<<<<

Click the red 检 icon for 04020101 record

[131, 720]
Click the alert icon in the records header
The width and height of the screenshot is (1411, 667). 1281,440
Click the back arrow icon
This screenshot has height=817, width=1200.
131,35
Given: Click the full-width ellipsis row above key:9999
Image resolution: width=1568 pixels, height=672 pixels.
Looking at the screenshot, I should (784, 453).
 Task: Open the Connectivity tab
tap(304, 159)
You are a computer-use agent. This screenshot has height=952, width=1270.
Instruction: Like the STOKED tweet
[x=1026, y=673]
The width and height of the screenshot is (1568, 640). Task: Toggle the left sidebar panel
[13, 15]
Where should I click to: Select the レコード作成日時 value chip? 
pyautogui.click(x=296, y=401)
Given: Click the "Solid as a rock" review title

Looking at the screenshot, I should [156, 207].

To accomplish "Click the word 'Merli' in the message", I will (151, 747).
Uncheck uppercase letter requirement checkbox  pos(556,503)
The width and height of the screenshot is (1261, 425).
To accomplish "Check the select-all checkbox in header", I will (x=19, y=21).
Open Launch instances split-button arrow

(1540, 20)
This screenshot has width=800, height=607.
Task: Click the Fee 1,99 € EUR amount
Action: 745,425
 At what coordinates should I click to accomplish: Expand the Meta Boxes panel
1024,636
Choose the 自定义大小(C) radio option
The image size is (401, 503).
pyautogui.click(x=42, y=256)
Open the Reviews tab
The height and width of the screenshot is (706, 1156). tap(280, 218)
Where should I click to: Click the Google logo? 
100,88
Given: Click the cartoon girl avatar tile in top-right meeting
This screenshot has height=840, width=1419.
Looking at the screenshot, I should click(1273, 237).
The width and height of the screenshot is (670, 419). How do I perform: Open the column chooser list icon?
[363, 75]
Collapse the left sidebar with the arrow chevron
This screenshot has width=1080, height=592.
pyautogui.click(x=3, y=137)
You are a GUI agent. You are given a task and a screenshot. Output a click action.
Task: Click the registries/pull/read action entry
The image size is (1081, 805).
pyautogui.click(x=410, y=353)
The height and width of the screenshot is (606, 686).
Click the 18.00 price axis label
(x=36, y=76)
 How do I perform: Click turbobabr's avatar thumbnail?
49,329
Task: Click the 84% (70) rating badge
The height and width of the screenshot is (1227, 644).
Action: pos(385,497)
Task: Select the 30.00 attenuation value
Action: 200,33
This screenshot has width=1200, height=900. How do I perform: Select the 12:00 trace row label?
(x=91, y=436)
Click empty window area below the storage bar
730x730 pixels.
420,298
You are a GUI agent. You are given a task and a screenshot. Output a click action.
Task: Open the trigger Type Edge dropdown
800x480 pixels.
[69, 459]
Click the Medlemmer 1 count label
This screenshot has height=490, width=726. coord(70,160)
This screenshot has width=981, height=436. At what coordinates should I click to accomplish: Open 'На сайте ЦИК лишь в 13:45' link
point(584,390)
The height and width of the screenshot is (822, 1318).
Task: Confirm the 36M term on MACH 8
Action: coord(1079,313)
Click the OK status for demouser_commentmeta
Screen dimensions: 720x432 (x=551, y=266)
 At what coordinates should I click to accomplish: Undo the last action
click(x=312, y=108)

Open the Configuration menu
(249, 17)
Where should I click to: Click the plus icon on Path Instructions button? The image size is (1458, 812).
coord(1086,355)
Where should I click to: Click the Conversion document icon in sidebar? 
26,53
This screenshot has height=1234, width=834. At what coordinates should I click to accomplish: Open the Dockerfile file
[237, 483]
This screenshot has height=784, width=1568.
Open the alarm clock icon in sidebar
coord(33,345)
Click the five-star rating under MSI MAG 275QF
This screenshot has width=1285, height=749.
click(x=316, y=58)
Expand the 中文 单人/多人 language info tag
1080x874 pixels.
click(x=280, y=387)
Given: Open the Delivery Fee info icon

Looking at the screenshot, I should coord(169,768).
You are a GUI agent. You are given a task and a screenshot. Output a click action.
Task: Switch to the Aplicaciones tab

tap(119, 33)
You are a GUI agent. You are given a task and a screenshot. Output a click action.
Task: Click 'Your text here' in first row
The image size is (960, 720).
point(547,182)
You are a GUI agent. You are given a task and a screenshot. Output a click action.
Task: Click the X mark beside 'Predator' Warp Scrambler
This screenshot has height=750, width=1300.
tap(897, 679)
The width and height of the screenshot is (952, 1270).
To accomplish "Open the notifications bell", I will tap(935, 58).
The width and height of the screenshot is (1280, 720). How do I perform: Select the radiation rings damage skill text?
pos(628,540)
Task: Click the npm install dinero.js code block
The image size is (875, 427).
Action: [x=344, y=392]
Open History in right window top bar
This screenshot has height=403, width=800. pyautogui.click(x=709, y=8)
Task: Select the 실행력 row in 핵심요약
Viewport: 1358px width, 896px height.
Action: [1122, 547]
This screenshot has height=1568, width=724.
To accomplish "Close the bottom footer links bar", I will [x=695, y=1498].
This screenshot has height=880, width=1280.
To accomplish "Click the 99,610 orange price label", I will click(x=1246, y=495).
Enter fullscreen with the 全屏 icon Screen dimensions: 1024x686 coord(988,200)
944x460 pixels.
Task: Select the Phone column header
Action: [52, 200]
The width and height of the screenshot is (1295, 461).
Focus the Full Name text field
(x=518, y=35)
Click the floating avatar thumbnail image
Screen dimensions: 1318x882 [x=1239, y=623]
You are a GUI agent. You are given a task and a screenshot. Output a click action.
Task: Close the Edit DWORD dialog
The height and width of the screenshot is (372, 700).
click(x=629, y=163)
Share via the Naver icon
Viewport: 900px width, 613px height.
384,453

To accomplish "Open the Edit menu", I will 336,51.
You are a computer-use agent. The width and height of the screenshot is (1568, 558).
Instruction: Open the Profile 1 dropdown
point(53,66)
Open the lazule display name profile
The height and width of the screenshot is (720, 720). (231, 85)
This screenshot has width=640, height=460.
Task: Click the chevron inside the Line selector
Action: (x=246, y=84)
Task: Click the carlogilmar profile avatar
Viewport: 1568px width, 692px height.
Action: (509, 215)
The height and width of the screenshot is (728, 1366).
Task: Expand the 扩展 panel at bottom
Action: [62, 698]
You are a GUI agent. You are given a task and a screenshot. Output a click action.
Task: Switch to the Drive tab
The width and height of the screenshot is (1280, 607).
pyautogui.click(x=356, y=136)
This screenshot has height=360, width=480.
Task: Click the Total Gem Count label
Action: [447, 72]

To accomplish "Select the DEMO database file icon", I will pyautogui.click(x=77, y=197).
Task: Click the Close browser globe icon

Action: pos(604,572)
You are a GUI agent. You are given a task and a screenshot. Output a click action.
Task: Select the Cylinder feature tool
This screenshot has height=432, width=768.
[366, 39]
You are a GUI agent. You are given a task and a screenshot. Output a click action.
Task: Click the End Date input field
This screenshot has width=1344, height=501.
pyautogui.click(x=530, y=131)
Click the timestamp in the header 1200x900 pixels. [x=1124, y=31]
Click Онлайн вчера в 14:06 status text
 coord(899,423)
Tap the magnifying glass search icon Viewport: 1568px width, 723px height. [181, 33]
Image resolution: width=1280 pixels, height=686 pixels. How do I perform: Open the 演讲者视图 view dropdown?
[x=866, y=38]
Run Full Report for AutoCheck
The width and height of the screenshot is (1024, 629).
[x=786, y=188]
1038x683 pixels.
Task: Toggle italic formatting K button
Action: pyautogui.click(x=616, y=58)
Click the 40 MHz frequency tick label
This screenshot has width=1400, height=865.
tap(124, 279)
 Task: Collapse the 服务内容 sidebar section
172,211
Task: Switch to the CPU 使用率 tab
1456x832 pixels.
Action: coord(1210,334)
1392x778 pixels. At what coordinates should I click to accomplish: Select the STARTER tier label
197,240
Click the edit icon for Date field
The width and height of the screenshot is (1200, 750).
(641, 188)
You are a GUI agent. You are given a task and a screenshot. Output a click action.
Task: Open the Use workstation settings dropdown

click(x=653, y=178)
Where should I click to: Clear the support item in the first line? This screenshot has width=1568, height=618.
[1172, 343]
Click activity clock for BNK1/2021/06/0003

>>>>

TASK DIRECTIONS
The first line of the listing above through the line containing "Given: Click the cartoon": print exactly that, both ends included.

ANSWER SECTION
Click the red 检 icon for 04020101 record

[131, 720]
Click the alert icon in the records header
The width and height of the screenshot is (1411, 667). 1281,440
Click the back arrow icon
This screenshot has height=817, width=1200.
131,35
Given: Click the full-width ellipsis row above key:9999
Image resolution: width=1568 pixels, height=672 pixels.
Looking at the screenshot, I should (784, 453).
 Task: Open the Connectivity tab
tap(304, 159)
You are a computer-use agent. This screenshot has height=952, width=1270.
Instruction: Like the STOKED tweet
[x=1026, y=673]
The width and height of the screenshot is (1568, 640). Task: Toggle the left sidebar panel
[13, 15]
Where should I click to: Select the レコード作成日時 value chip? 
pyautogui.click(x=296, y=401)
Given: Click the "Solid as a rock" review title

Looking at the screenshot, I should [156, 207].

To accomplish "Click the word 'Merli' in the message", I will (151, 747).
Uncheck uppercase letter requirement checkbox  pos(556,503)
The width and height of the screenshot is (1261, 425).
To accomplish "Check the select-all checkbox in header", I will (x=19, y=21).
Open Launch instances split-button arrow

(1540, 20)
This screenshot has width=800, height=607.
Task: Click the Fee 1,99 € EUR amount
Action: 745,425
 At what coordinates should I click to accomplish: Expand the Meta Boxes panel
1024,636
Choose the 自定义大小(C) radio option
The image size is (401, 503).
pyautogui.click(x=42, y=256)
Open the Reviews tab
The height and width of the screenshot is (706, 1156). tap(280, 218)
Where should I click to: Click the Google logo? 
100,88
Given: Click the cartoon girl avatar tile in top-right meeting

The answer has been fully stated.